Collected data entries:
* * * * * * * * *

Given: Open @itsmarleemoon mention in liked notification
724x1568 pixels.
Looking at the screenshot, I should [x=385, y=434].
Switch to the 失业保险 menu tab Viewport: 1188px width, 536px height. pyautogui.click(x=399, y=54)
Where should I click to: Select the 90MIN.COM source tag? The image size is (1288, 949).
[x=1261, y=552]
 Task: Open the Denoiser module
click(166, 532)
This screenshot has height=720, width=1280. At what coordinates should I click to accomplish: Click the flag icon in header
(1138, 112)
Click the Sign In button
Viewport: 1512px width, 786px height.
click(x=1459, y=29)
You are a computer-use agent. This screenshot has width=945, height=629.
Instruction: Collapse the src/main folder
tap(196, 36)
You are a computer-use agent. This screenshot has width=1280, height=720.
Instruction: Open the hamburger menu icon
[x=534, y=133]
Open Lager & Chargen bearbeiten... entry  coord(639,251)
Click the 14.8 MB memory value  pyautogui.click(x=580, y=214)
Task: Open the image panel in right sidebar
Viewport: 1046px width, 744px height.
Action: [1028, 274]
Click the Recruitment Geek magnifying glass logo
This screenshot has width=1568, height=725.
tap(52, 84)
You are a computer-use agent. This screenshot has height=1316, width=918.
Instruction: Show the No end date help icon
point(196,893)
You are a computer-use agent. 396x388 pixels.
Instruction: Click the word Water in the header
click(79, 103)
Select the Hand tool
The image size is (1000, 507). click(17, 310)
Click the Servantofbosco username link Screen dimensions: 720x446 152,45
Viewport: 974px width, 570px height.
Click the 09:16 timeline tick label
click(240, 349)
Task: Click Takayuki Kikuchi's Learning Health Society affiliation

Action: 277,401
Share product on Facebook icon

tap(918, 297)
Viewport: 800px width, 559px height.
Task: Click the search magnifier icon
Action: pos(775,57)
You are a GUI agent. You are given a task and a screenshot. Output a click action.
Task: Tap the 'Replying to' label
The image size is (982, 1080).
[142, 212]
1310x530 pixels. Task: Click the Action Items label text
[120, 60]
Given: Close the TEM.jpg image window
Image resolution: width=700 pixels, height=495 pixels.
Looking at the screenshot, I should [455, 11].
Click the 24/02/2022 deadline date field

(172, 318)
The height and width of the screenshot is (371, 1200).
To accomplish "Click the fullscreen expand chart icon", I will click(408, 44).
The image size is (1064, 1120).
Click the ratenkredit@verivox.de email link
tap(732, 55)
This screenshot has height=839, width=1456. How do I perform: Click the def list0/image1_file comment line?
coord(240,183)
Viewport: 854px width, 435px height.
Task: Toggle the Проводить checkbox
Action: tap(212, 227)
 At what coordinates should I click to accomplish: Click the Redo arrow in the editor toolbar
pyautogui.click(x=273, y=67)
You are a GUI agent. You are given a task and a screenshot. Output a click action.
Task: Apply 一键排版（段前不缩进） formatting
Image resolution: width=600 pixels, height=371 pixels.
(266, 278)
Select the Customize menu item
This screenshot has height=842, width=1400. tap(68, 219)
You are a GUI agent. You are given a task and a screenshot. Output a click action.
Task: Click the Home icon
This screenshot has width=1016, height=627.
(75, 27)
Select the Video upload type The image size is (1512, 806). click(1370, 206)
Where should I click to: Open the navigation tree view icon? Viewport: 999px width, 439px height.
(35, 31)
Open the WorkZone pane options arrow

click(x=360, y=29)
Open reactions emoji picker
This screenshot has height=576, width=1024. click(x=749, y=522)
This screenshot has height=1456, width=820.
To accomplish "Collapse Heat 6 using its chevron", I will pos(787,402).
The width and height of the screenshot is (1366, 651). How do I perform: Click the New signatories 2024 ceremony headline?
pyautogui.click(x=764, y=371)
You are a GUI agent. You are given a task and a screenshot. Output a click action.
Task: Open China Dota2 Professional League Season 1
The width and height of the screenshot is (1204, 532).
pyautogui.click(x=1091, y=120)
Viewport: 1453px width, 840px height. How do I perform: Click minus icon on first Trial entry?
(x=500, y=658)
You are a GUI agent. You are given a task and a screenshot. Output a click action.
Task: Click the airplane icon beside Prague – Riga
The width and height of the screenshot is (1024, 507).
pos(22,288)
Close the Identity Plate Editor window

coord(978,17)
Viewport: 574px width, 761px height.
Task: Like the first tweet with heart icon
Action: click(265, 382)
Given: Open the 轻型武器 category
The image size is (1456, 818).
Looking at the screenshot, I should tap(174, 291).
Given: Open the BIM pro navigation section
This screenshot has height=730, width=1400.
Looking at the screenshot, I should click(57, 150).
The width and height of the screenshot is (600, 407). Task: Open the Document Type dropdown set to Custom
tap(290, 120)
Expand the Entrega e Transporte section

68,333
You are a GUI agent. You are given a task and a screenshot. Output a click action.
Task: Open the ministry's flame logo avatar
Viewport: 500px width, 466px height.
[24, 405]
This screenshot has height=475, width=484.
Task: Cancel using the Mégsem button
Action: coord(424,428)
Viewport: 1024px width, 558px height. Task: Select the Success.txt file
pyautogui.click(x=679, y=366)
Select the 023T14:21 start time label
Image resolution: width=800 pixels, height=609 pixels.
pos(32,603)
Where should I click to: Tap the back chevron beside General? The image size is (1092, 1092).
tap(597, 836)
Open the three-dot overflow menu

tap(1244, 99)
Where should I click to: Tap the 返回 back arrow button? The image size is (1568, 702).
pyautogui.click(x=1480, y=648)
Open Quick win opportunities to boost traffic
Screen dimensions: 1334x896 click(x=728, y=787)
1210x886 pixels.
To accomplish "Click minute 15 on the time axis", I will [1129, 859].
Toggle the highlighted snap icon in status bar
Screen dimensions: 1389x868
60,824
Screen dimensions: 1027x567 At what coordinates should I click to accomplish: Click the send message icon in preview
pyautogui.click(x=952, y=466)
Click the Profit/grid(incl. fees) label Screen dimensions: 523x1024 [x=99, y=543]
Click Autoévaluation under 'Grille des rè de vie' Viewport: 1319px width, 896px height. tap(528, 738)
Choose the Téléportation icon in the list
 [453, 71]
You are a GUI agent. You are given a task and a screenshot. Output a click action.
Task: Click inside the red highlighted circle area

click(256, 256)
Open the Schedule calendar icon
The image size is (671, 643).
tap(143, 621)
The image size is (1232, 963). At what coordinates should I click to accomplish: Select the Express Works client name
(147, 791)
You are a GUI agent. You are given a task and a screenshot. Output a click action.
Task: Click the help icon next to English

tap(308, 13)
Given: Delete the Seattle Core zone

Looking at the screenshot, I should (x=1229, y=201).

* * * * * * * * *

Give the entries again in full, exactly as they are written.

Given: Open @itsmarleemoon mention in liked notification
724x1568 pixels.
Looking at the screenshot, I should [x=385, y=434].
Switch to the 失业保险 menu tab Viewport: 1188px width, 536px height. pyautogui.click(x=399, y=54)
Where should I click to: Select the 90MIN.COM source tag? The image size is (1288, 949).
[x=1261, y=552]
 Task: Open the Denoiser module
click(166, 532)
This screenshot has height=720, width=1280. At what coordinates should I click to accomplish: Click the flag icon in header
(1138, 112)
Click the Sign In button
Viewport: 1512px width, 786px height.
click(x=1459, y=29)
You are a computer-use agent. This screenshot has width=945, height=629.
Instruction: Collapse the src/main folder
tap(196, 36)
You are a computer-use agent. This screenshot has width=1280, height=720.
Instruction: Open the hamburger menu icon
[x=534, y=133]
Open Lager & Chargen bearbeiten... entry  coord(639,251)
Click the 14.8 MB memory value  pyautogui.click(x=580, y=214)
Task: Open the image panel in right sidebar
Viewport: 1046px width, 744px height.
Action: [1028, 274]
Click the Recruitment Geek magnifying glass logo
This screenshot has width=1568, height=725.
tap(52, 84)
You are a computer-use agent. This screenshot has height=1316, width=918.
Instruction: Show the No end date help icon
point(196,893)
You are a computer-use agent. 396x388 pixels.
Instruction: Click the word Water in the header
click(79, 103)
Select the Hand tool
The image size is (1000, 507). click(17, 310)
Click the Servantofbosco username link Screen dimensions: 720x446 152,45
Viewport: 974px width, 570px height.
Click the 09:16 timeline tick label
click(240, 349)
Task: Click Takayuki Kikuchi's Learning Health Society affiliation

Action: 277,401
Share product on Facebook icon

tap(918, 297)
Viewport: 800px width, 559px height.
Task: Click the search magnifier icon
Action: pos(775,57)
You are a GUI agent. You are given a task and a screenshot. Output a click action.
Task: Tap the 'Replying to' label
The image size is (982, 1080).
[142, 212]
1310x530 pixels. Task: Click the Action Items label text
[120, 60]
Given: Close the TEM.jpg image window
Image resolution: width=700 pixels, height=495 pixels.
Looking at the screenshot, I should [455, 11].
Click the 24/02/2022 deadline date field

(172, 318)
The height and width of the screenshot is (371, 1200).
To accomplish "Click the fullscreen expand chart icon", I will click(408, 44).
The image size is (1064, 1120).
Click the ratenkredit@verivox.de email link
tap(732, 55)
This screenshot has height=839, width=1456. How do I perform: Click the def list0/image1_file comment line?
coord(240,183)
Viewport: 854px width, 435px height.
Task: Toggle the Проводить checkbox
Action: tap(212, 227)
 At what coordinates should I click to accomplish: Click the Redo arrow in the editor toolbar
pyautogui.click(x=273, y=67)
You are a GUI agent. You are given a task and a screenshot. Output a click action.
Task: Apply 一键排版（段前不缩进） formatting
Image resolution: width=600 pixels, height=371 pixels.
(266, 278)
Select the Customize menu item
This screenshot has height=842, width=1400. tap(68, 219)
You are a GUI agent. You are given a task and a screenshot. Output a click action.
Task: Click the Home icon
This screenshot has width=1016, height=627.
(75, 27)
Select the Video upload type The image size is (1512, 806). click(1370, 206)
Where should I click to: Open the navigation tree view icon? Viewport: 999px width, 439px height.
(35, 31)
Open the WorkZone pane options arrow

click(x=360, y=29)
Open reactions emoji picker
This screenshot has height=576, width=1024. click(x=749, y=522)
This screenshot has height=1456, width=820.
To accomplish "Collapse Heat 6 using its chevron", I will pos(787,402).
The width and height of the screenshot is (1366, 651). How do I perform: Click the New signatories 2024 ceremony headline?
pyautogui.click(x=764, y=371)
You are a GUI agent. You are given a task and a screenshot. Output a click action.
Task: Open China Dota2 Professional League Season 1
The width and height of the screenshot is (1204, 532).
pyautogui.click(x=1091, y=120)
Viewport: 1453px width, 840px height. How do I perform: Click minus icon on first Trial entry?
(x=500, y=658)
You are a GUI agent. You are given a task and a screenshot. Output a click action.
Task: Click the airplane icon beside Prague – Riga
The width and height of the screenshot is (1024, 507).
pos(22,288)
Close the Identity Plate Editor window

coord(978,17)
Viewport: 574px width, 761px height.
Task: Like the first tweet with heart icon
Action: click(265, 382)
Given: Open the 轻型武器 category
The image size is (1456, 818).
Looking at the screenshot, I should tap(174, 291).
Given: Open the BIM pro navigation section
This screenshot has height=730, width=1400.
Looking at the screenshot, I should click(57, 150).
The width and height of the screenshot is (600, 407). Task: Open the Document Type dropdown set to Custom
tap(290, 120)
Expand the Entrega e Transporte section

68,333
You are a GUI agent. You are given a task and a screenshot. Output a click action.
Task: Open the ministry's flame logo avatar
Viewport: 500px width, 466px height.
[24, 405]
This screenshot has height=475, width=484.
Task: Cancel using the Mégsem button
Action: coord(424,428)
Viewport: 1024px width, 558px height. Task: Select the Success.txt file
pyautogui.click(x=679, y=366)
Select the 023T14:21 start time label
Image resolution: width=800 pixels, height=609 pixels.
pos(32,603)
Where should I click to: Tap the back chevron beside General? The image size is (1092, 1092).
tap(597, 836)
Open the three-dot overflow menu

tap(1244, 99)
Where should I click to: Tap the 返回 back arrow button? The image size is (1568, 702).
pyautogui.click(x=1480, y=648)
Open Quick win opportunities to boost traffic
Screen dimensions: 1334x896 click(x=728, y=787)
1210x886 pixels.
To accomplish "Click minute 15 on the time axis", I will [1129, 859].
Toggle the highlighted snap icon in status bar
Screen dimensions: 1389x868
60,824
Screen dimensions: 1027x567 At what coordinates should I click to accomplish: Click the send message icon in preview
pyautogui.click(x=952, y=466)
Click the Profit/grid(incl. fees) label Screen dimensions: 523x1024 [x=99, y=543]
Click Autoévaluation under 'Grille des rè de vie' Viewport: 1319px width, 896px height. tap(528, 738)
Choose the Téléportation icon in the list
 [453, 71]
You are a GUI agent. You are given a task and a screenshot. Output a click action.
Task: Click inside the red highlighted circle area

click(256, 256)
Open the Schedule calendar icon
The image size is (671, 643).
tap(143, 621)
The image size is (1232, 963). At what coordinates should I click to accomplish: Select the Express Works client name
(147, 791)
You are a GUI agent. You are given a task and a screenshot. Output a click action.
Task: Click the help icon next to English

tap(308, 13)
Given: Delete the Seattle Core zone

Looking at the screenshot, I should (x=1229, y=201).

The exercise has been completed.